Cette floraison a des ombres. En voyant les statistiques et les schémas représentant les présences dans les différentes délégations, je pense aussi aux espaces blancs, aux creux, aux trous, aux absents de certaines catégories, de certains âges. Pourquoi, pour quelle raison ?
Cette floraison a besoin pour aider les vocations charitables d’un enracinement solide. Si dans chaque catéchisme il y avait des leçons précises sur la charité, si dans toutes les leçons de pastorale on précisait que dire la foi par la charité est une forme d’évangélisation, comme nous serions aidés et réconfortés !
Après les problèmes de pénurie, après le problème de la vocation charitable, voici que le Secours Catholique au lendemain de Vatican II est placé devant un problème d’Église : celui des futurs ministères de la charité de l’an 2000...
Je prends un exemple de détail, celui du jeûne eucharistique. Il y a vingt ans, le jeûne eucharistique était strict et rigoureux, la moindre goutte d’eau était interdite avant d’aller communier. Le Concile a assoupli le jeûne et actuellement ce jeûne eucharistique est réduit, à peu près, à rien. J’entends dire par certains que c’est un affaiblissement, c’est une diminution, c’est une désinvolture. Je ne crois pas, je pense que c’est plutôt une recherche. Au Congrès eucharistique de Philadelphie, il y a quinze jours, ce problème a été étudié et il a été proposé de relier le pain partagé au pain consacré, et, de remplacer le jeûne privatif avant l’Eucharistie, par une privation, avant chaque communion, d’un repas avec affectation du prix du repas au tiers monde. Car nous sommes en face de ce qui est en train de se modeler pour demain et après-demain.

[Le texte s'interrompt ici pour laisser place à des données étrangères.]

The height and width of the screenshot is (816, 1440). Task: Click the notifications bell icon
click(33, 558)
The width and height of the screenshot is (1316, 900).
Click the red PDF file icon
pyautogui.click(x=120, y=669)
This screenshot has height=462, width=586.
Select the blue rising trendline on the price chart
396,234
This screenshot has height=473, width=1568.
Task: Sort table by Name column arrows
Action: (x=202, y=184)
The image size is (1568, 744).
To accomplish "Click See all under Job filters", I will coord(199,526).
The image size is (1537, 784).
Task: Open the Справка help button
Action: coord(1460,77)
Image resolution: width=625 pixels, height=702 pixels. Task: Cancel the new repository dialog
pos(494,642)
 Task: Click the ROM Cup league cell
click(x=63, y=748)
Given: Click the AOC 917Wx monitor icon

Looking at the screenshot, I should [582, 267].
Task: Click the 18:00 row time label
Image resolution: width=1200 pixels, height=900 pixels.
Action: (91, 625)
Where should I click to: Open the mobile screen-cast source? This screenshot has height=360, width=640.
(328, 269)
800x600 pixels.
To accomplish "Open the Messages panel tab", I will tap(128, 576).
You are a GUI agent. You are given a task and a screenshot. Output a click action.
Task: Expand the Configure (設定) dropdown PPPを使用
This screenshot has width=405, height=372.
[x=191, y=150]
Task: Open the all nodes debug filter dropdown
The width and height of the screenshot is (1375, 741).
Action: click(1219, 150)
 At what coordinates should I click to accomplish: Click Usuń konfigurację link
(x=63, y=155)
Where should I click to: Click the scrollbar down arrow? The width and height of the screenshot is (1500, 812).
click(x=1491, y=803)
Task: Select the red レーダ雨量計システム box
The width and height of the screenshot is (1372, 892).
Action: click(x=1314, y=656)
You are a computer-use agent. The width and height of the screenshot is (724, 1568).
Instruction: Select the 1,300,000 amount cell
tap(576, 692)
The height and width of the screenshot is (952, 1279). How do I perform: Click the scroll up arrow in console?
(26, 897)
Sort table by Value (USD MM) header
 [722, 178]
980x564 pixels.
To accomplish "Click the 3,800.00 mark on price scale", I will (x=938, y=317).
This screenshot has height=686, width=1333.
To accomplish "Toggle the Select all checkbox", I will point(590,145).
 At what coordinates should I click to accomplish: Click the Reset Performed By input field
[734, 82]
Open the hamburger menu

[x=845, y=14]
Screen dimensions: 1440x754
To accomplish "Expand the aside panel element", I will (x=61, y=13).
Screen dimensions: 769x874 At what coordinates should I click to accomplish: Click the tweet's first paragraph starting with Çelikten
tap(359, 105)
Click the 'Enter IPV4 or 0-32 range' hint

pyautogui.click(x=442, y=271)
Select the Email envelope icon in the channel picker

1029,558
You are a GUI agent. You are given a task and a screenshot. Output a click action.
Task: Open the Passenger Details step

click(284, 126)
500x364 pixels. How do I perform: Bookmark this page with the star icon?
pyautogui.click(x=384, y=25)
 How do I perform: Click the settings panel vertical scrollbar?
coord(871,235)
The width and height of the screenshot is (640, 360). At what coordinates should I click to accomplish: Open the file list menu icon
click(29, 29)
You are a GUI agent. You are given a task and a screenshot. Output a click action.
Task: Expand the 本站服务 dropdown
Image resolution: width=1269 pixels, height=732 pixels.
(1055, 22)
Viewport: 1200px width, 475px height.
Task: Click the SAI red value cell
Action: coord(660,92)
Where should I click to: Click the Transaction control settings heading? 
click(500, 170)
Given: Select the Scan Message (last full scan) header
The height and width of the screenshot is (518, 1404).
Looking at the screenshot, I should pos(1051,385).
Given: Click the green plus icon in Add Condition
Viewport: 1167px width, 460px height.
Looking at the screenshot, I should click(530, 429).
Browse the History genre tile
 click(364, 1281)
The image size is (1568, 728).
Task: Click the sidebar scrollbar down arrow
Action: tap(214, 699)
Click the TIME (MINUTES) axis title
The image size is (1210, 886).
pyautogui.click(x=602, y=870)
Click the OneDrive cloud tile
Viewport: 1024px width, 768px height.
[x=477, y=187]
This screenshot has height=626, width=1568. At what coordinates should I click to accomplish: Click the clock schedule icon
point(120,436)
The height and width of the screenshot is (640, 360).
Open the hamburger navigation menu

Les Américains, gens pratiques, ont immédiatement publié que si cette loi était votée pour le tiers-monde, le bénéfice net serait d’un peu plus de deux milliards de dollars par an, rien que pour les catholiques des États-Unis. Est-ce qu’en l’an 2000 sera adopté ce lien entre le pain partagé et le pain consacré, je n’en sais rien, mais est-ce que cela ne fait pas partie des fruits inattendus du Concile ? Pour l’action charitable, c’est la même chose.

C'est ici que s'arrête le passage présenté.